**Pixel coordinate grounding data**
· · · · ·
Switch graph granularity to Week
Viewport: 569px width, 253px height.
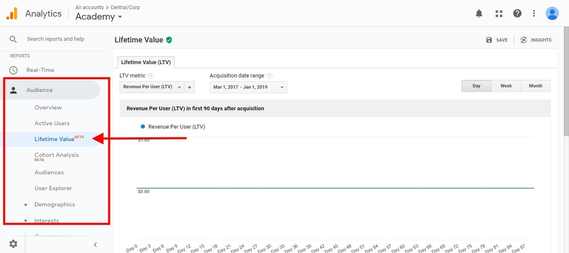point(506,86)
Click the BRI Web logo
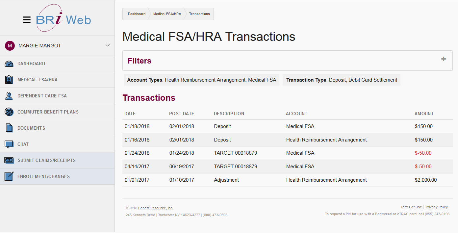 click(x=63, y=19)
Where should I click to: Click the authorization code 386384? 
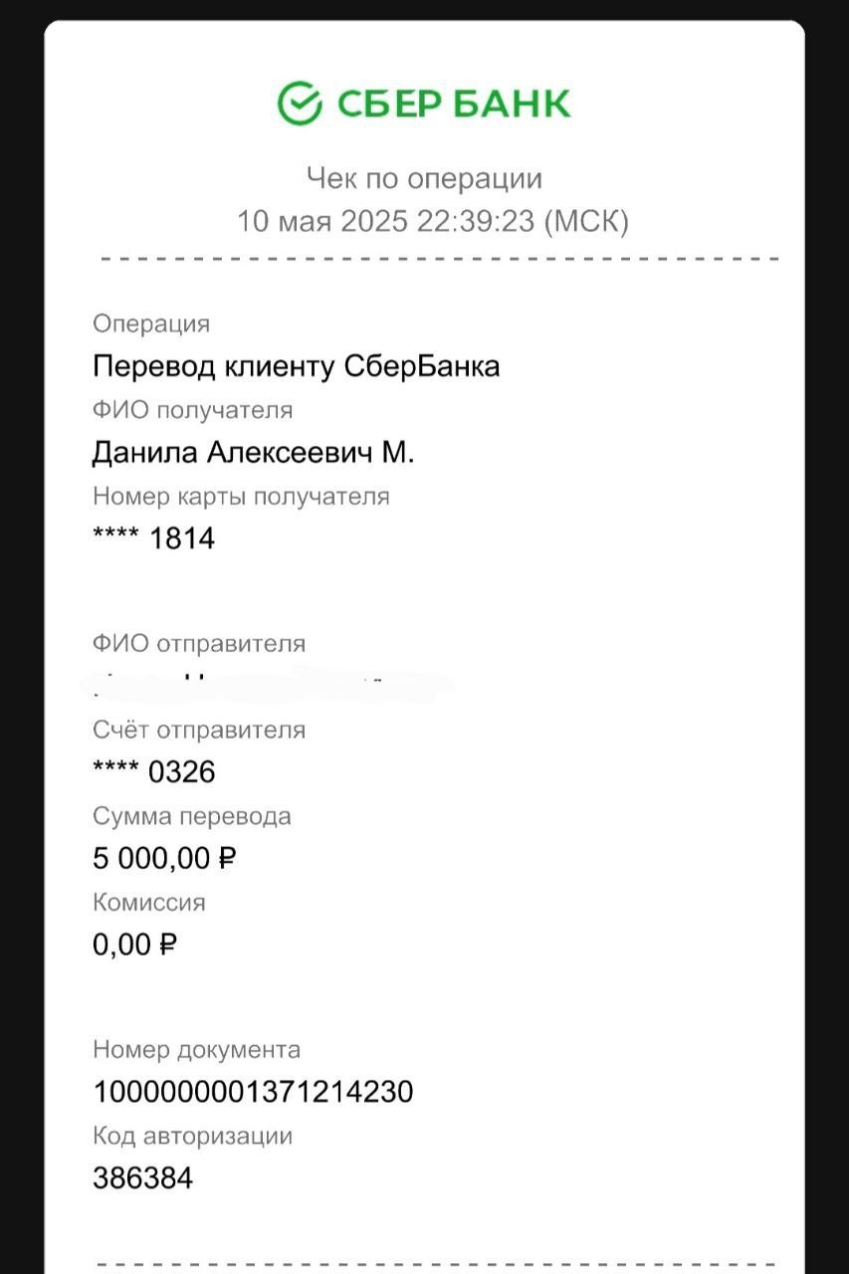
· · · · ·
**GOAL OF THE EXERCISE**
Could the data above be copied out exactly, with no pictures kept?

**SOLUTION TO THIS PROBLEM**
Switch graph granularity to Week
Viewport: 569px width, 253px height.
point(506,86)
Click the BRI Web logo
 click(x=63, y=19)
Where should I click to: Click the authorization code 386384? 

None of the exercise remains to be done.